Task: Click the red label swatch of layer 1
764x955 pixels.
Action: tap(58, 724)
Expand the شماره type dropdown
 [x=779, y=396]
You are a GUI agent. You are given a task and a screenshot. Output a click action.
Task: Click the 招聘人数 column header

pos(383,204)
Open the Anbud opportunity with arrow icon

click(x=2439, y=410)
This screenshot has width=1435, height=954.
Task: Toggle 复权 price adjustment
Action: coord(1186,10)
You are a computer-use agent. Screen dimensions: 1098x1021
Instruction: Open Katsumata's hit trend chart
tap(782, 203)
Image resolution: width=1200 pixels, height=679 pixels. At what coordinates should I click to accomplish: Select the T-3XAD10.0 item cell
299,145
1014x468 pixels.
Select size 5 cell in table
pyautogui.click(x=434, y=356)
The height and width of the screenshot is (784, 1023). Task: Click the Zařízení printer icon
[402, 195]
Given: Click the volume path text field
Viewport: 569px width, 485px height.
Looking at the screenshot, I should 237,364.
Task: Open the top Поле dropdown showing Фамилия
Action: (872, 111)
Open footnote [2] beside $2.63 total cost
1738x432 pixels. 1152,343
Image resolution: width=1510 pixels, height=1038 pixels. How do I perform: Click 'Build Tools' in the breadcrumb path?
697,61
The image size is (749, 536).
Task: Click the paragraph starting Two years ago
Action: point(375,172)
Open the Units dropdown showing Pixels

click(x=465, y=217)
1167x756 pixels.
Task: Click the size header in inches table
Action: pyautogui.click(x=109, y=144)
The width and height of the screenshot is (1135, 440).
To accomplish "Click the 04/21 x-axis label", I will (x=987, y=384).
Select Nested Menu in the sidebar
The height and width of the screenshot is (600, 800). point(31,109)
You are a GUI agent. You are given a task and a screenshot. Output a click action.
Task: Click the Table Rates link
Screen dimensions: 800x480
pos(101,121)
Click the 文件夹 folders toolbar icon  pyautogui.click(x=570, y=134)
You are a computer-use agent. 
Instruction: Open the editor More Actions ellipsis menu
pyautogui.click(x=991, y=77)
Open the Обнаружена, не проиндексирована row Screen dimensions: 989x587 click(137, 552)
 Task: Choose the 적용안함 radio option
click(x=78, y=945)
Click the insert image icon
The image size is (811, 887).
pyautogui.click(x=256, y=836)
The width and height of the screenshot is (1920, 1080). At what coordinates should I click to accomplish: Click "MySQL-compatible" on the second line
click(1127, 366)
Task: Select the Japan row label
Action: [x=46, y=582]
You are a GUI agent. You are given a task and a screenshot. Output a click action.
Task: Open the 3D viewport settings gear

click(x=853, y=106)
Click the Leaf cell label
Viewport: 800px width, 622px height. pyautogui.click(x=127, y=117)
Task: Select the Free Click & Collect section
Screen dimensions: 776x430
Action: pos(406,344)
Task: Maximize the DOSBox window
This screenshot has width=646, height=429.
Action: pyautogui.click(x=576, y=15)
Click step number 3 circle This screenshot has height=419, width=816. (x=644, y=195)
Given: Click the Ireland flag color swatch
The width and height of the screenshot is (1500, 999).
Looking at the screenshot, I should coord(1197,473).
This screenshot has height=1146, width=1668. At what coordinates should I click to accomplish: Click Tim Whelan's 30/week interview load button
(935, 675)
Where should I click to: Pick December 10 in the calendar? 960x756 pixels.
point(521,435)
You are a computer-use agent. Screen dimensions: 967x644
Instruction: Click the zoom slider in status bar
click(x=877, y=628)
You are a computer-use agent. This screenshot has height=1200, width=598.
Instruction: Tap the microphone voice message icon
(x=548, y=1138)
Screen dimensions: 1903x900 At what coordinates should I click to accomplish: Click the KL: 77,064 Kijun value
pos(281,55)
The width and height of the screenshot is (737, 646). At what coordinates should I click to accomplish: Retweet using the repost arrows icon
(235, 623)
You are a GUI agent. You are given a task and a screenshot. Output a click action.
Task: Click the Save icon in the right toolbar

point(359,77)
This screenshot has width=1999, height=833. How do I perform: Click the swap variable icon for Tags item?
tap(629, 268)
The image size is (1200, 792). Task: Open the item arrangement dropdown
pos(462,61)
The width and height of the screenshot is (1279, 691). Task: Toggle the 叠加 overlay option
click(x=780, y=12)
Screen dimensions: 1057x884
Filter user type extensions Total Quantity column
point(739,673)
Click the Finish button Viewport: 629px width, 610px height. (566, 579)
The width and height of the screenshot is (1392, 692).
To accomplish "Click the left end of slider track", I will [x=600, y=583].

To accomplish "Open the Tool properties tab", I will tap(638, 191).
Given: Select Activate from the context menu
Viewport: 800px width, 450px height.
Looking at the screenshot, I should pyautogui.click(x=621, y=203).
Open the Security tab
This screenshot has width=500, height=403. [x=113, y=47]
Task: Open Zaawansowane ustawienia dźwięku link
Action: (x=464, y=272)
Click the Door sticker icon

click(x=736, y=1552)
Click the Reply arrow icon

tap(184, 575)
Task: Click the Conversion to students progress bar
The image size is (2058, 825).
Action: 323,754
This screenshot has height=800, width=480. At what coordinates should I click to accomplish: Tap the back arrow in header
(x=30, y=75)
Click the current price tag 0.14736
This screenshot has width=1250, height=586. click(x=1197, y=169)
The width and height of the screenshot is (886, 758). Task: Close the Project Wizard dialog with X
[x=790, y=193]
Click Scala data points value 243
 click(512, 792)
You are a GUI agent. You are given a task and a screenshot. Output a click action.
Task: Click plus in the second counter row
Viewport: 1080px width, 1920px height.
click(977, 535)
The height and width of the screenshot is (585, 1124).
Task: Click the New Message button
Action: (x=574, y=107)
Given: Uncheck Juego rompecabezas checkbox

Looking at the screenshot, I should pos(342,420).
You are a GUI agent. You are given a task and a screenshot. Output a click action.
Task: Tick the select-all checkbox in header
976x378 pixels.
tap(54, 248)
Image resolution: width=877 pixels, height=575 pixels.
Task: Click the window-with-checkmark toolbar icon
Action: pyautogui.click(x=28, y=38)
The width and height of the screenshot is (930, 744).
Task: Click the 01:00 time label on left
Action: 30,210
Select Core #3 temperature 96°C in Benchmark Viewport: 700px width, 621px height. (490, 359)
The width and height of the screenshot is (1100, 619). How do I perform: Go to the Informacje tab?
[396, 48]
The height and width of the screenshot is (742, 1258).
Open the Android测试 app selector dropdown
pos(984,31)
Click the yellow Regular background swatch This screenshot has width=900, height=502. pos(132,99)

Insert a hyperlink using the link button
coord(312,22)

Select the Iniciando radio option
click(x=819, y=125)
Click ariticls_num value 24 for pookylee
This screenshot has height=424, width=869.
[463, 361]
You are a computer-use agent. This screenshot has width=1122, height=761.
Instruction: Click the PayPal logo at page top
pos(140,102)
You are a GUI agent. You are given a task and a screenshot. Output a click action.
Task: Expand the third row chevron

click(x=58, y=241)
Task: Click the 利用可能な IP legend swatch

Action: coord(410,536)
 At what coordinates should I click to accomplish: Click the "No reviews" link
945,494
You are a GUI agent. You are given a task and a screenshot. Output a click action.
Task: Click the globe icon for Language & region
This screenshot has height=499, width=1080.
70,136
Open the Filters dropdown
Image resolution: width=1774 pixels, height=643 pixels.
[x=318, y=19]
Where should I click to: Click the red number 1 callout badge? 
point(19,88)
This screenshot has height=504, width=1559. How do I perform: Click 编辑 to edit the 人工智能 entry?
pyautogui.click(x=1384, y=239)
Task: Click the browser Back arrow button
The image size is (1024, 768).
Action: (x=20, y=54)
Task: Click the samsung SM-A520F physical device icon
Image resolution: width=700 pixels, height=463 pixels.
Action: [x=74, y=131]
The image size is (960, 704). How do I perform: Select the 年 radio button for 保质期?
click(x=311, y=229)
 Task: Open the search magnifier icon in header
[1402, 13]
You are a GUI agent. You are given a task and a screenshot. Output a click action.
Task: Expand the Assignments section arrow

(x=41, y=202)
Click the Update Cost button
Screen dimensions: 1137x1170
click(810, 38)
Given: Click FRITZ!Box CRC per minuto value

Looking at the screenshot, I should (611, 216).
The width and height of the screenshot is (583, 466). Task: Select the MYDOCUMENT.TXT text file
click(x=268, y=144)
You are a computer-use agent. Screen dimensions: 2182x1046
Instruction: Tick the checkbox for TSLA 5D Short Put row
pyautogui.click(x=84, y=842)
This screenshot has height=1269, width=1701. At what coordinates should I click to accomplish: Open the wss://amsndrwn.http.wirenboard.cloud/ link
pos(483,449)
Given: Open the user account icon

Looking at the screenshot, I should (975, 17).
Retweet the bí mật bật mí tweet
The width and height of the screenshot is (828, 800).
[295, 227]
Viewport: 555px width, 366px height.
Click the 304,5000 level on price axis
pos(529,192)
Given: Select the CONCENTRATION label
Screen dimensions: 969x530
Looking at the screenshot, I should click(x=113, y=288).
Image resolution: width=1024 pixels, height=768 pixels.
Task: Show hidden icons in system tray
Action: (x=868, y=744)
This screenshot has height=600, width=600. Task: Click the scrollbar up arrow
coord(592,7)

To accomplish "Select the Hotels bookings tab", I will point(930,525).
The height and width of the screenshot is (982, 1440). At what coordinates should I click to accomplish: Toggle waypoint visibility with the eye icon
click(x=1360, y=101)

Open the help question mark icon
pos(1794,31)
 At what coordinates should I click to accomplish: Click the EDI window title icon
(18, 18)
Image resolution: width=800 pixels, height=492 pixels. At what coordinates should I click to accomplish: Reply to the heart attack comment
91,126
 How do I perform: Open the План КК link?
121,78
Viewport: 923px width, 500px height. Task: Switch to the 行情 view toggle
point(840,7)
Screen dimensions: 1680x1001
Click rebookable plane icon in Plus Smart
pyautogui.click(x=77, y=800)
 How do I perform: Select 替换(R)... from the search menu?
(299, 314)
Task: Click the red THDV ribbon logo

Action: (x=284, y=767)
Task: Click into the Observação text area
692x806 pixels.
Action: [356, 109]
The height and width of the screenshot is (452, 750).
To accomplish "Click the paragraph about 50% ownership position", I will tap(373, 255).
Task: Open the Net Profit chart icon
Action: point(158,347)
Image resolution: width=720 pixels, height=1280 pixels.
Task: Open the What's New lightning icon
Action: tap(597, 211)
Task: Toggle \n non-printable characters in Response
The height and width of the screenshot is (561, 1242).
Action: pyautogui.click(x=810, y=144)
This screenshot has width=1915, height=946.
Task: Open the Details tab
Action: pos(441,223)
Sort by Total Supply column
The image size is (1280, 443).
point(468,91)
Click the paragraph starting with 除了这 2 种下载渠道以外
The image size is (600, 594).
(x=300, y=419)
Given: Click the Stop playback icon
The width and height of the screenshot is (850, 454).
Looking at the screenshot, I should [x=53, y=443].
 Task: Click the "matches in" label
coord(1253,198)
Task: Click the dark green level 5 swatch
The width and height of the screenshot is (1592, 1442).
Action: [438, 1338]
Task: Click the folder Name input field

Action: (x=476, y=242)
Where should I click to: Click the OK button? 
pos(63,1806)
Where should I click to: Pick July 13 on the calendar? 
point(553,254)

* [Aim of the exercise]: Reply with every line of the listing that has the string "computer".

* [Output below]:
You are a computer-use agent. Screen dimensions: 1098x1021
You are a computer-use agent. 
You are a computer-use agent. Screen dimensions: 967x644
You are a computer-use agent. This screenshot has height=1200, width=598.
You are a computer-use agent. This screenshot has width=1122, height=761.
You are a computer-use agent. Screen dimensions: 2182x1046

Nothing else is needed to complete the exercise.